From: Fragment assignment in the cloud with eXpress-D

Field Type Description
Fragment
name string Unique query name of fragment in SAM file
paired bool Boolean specifying if both ends were sequenced
alignments FragmentAlignments Collection of alignments for fragment
FragmentAlignment
target_id uint32 ID of target aligned to (index in SAM header)

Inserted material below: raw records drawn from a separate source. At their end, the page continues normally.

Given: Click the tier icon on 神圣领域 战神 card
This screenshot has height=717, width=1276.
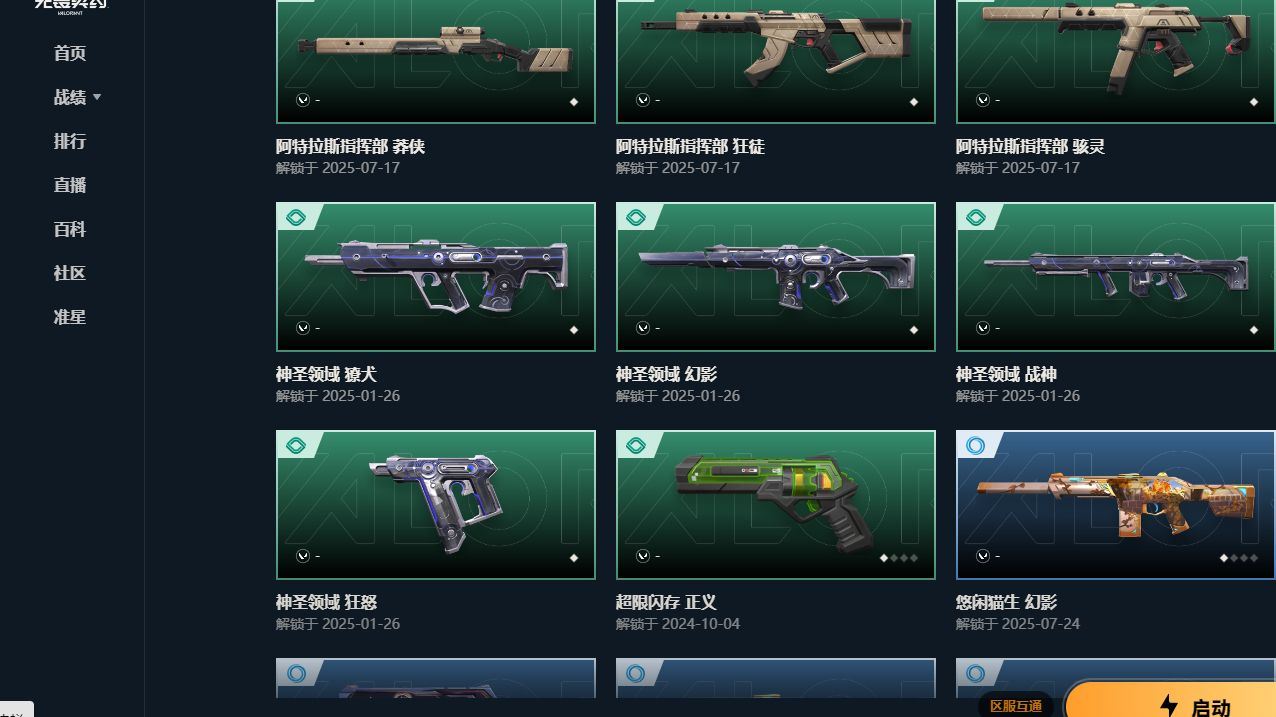Looking at the screenshot, I should point(976,217).
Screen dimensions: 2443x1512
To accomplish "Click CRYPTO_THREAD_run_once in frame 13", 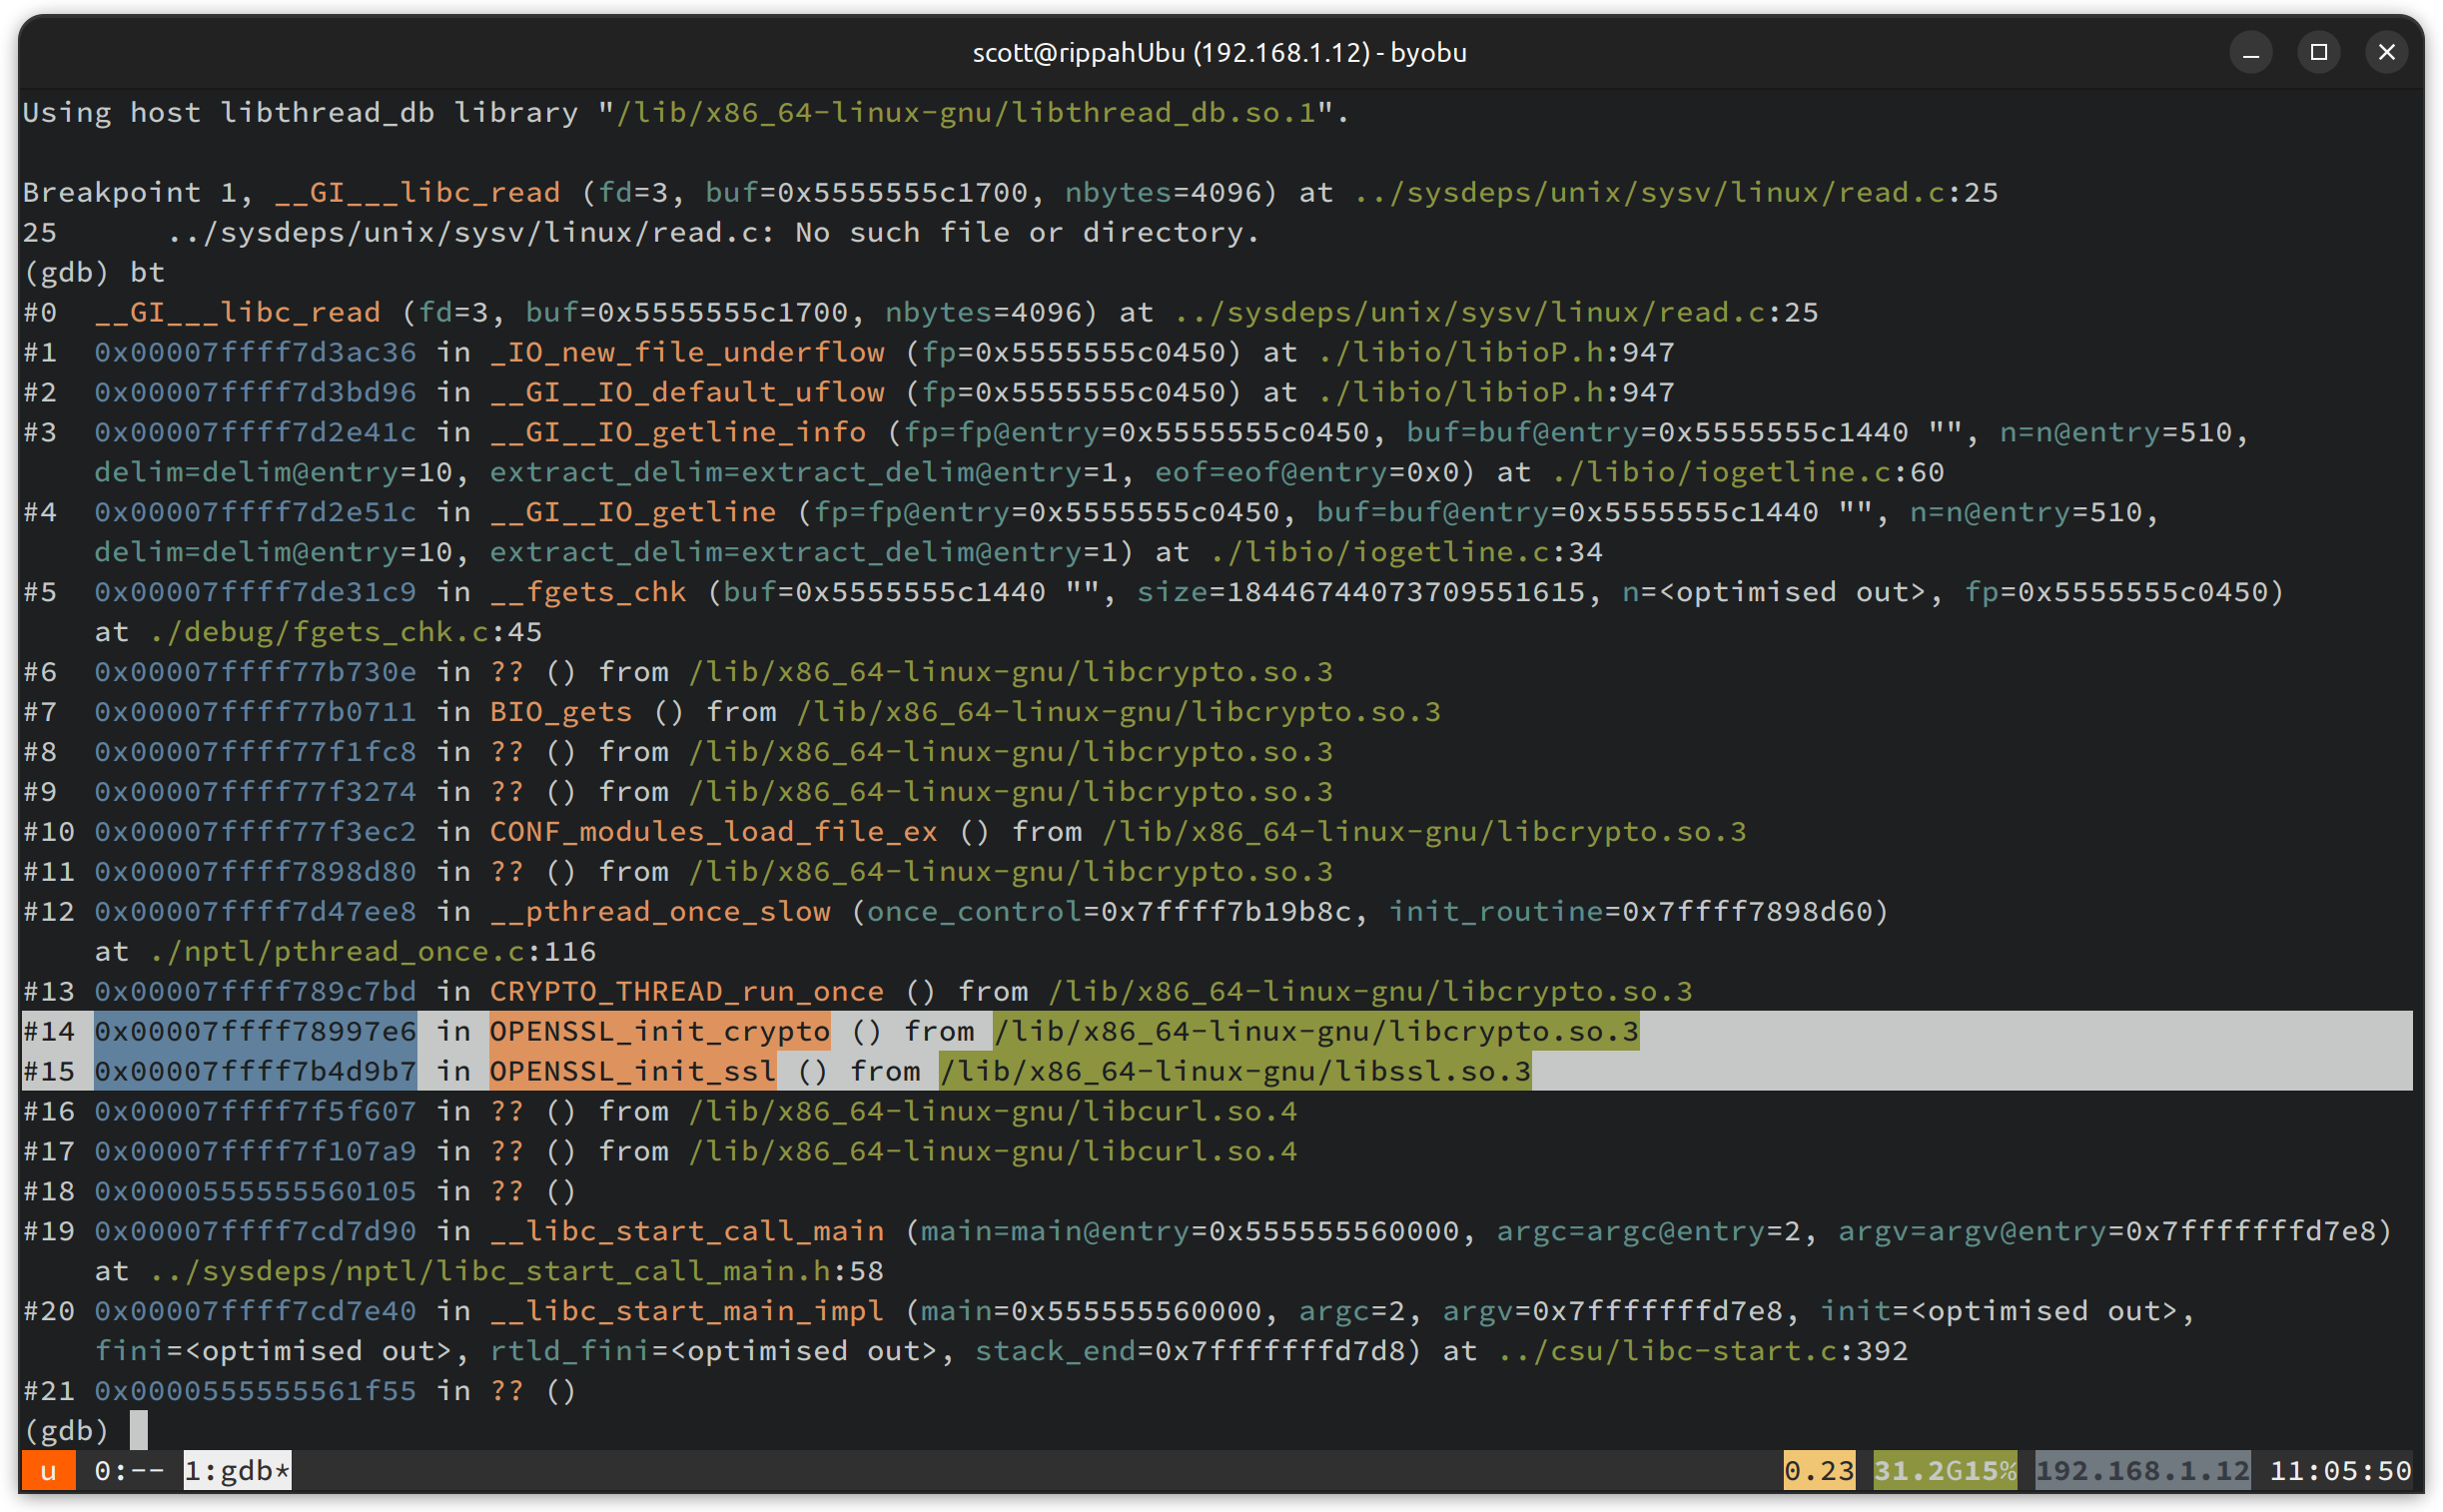I will [x=686, y=991].
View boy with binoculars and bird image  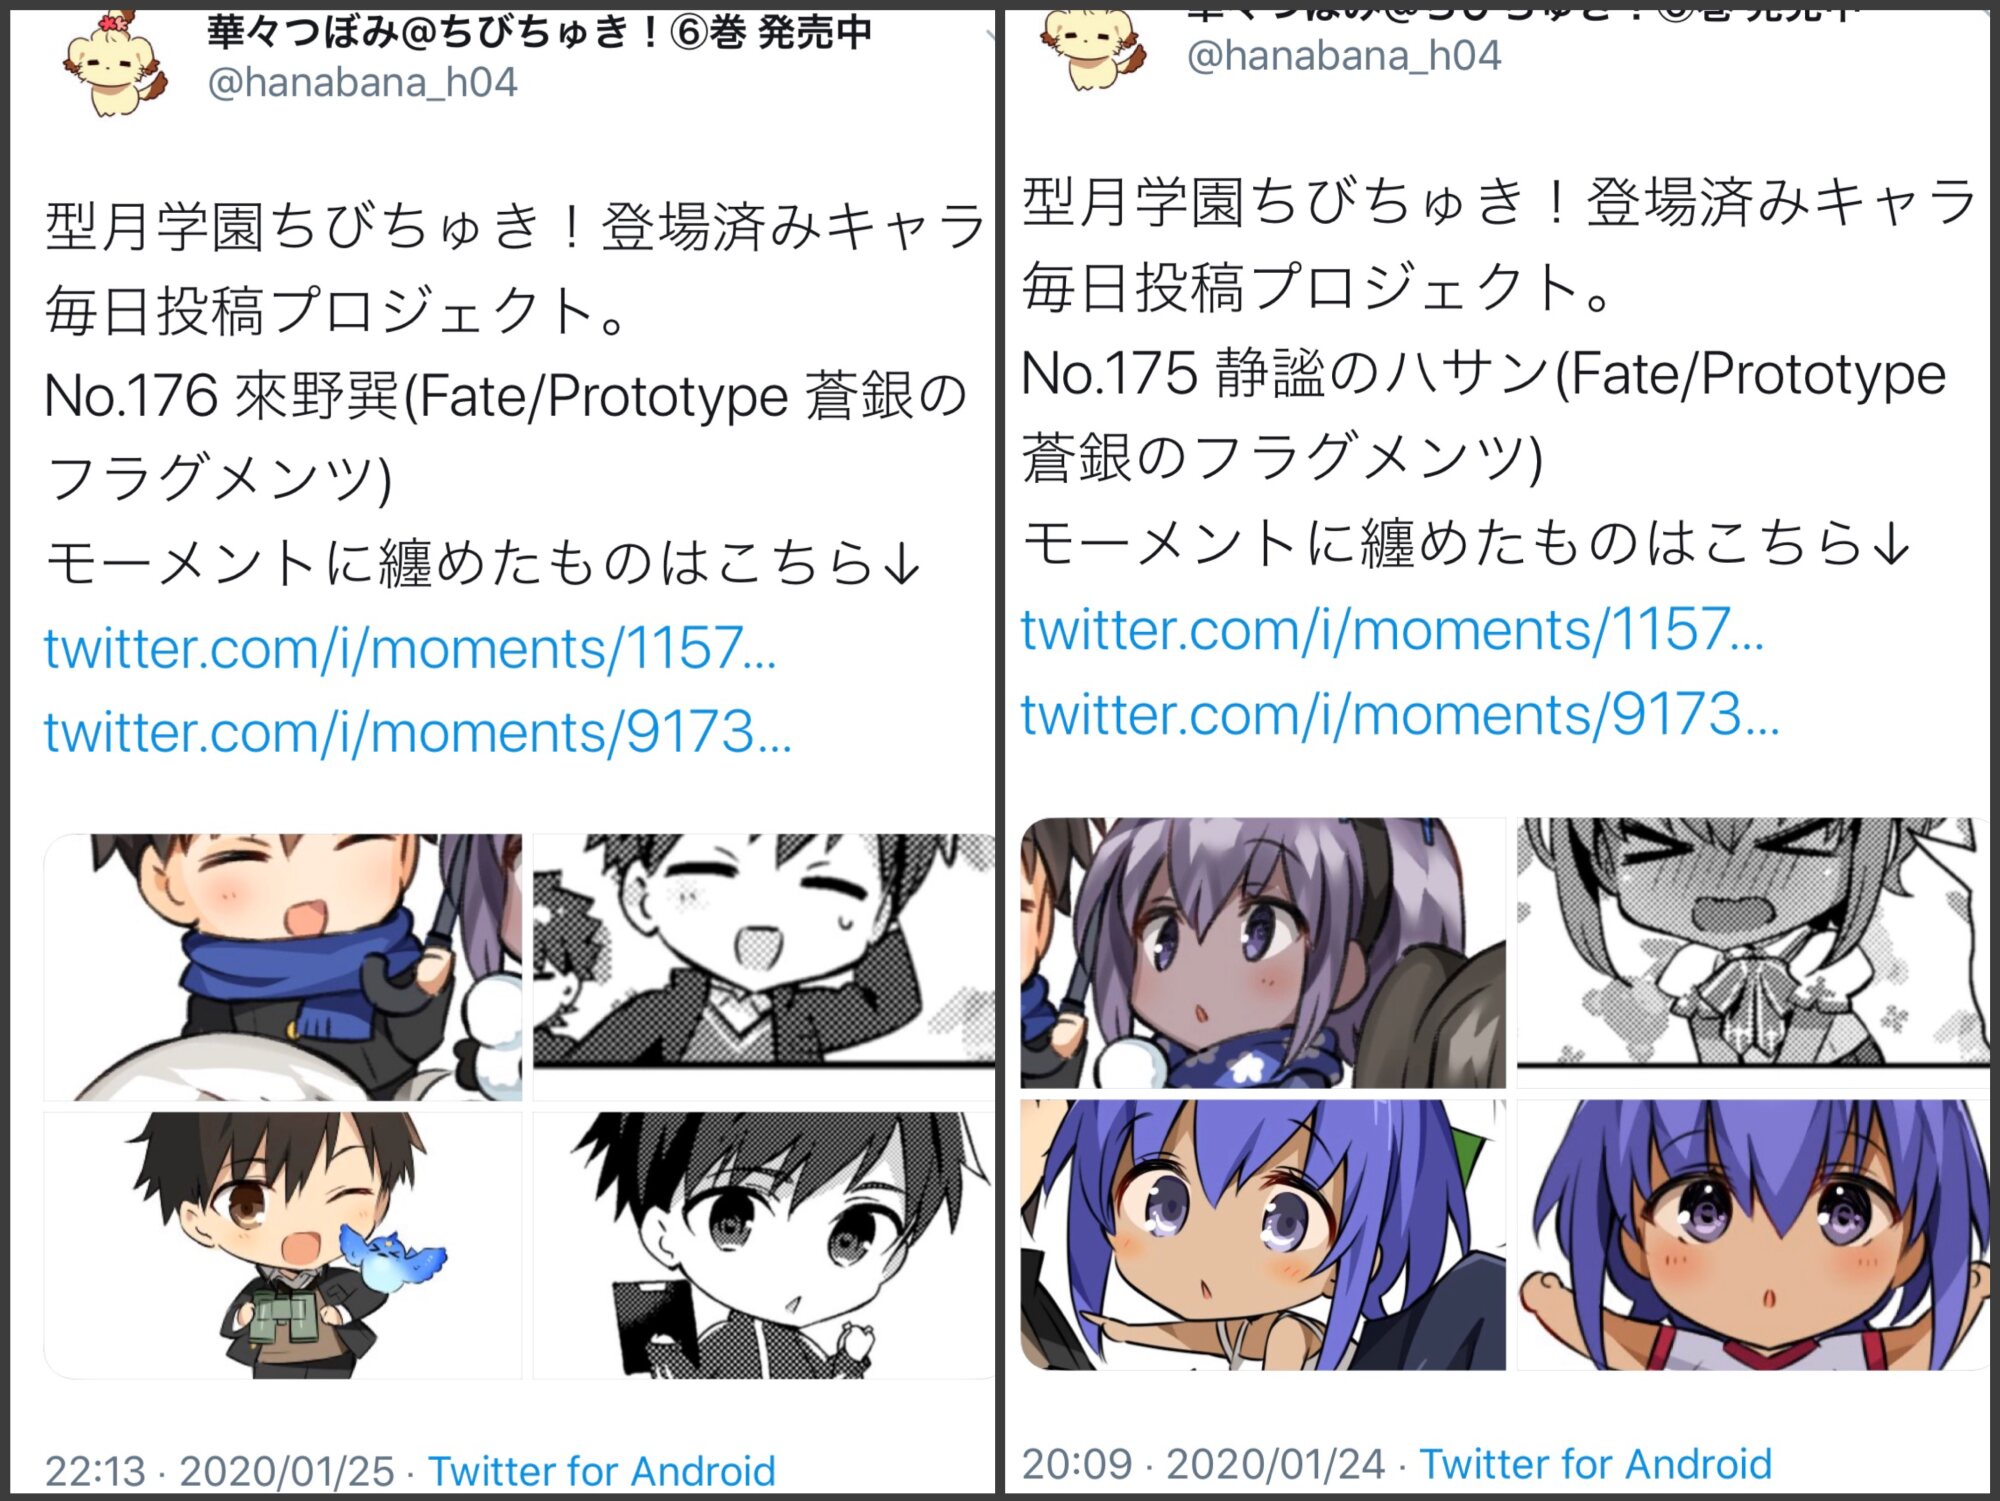[283, 1245]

read_l ReadAlignment Alignment information for 5’ (left) read, if exists
read_r ReadAlignment Alignment information for 3’ (right) read, if exists
ReadAlignment
first bool Boolean specifying if this end was sequenced first
left_pos unit32 0-based left endpoint of alignment to reference
right_pos unit32 0-based right endpoint of alignment to reference
mismatch_indices byteArray Positions in read that differ from reference
mismatch_nucs byteArray Nucleotides in read at mismatches, 2 bits/nuc
Target
name string Unique name of target sequence
id uint32 Index of target in SAM header
length uint32 Number of nucleotides in target sequence
seq byteArray Nucleotides of target sequence, 2 bits/nuc
  1. eXpress pre-processes the input data (SAM/BAM and FASTA file) and converts it to a format that is compatible with the distributed file system’s partitioning scheme. The information for each target and fragment are put into a space-efficient Protocol Buffer-retaining only the information necessary for optimization-, which is then serialized and encoded in base64. Each target or fragment takes up exactly one line in the file created for input into eXpress-D.